__QUESTIONS ON THE MATERIAL__.
(a) In the garden essay, turn the paragraph beginning "To the left is a veritable field" into a short bulleted list that keeps its main facts.
(b) According to the garden essay, what sometimes hops up onto the low wall around Ila's garden?

======== SELECTED EXCERPT

The best part of the ninety minutes was sharing in the delight that Rabbi Mike expressed as he taught us the things he held dear. It was in the smile on his face, the energy as he waved his arms, jumped from his chair and made finger shadows on the wall. A man like this was not to be denied.

I don’t know if there is a God but with Ila’s passing it is a comforting concept. I’ve been spending late afternoons on the patio, watching the shadows spread over Ila’s garden. Occasionally the quail family will hop up on the low wall surrounding the garden. They march to and fro putting on a display that I believe has been choreographed just for me.

To the left is a veritable field of native fuchsia filled with bright red blossoms that should have long ago dried and fallen from the spindly arms of the plants. But they seem ageless and are visited daily by hummingbirds. They dart through the air like rockets, appearing to be in competition with their kind. Pausing only briefly at the nectar filled blossoms, they leave the fuchsia only to return in a display of aerial prowess. On occasion, they will hover close to me as they contemplate their next move.

================
======== THE DATA

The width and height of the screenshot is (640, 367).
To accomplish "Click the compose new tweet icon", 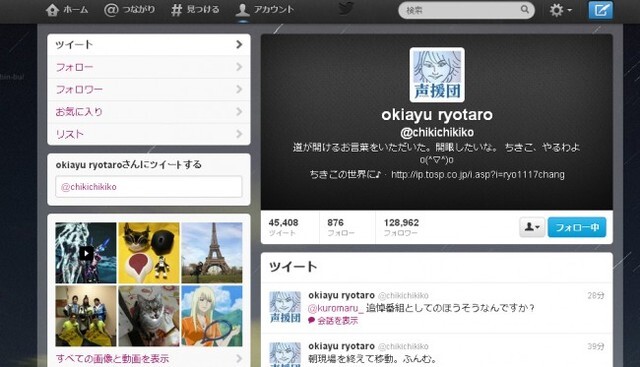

================

__ANSWERS FOR THE TASKS__.
(a)
- To the left is a large patch of native fuchsia with bright red blossoms.
- The blossoms should have dried and fallen long ago but still seem ageless.
- Hummingbirds visit the fuchsia daily, darting like rockets and seeming to compete with one another.
- They pause only briefly at the nectar-filled blossoms, leave, and return in aerial displays.
- Sometimes they hover close to the writer while deciding their next move.

(b) The quail family.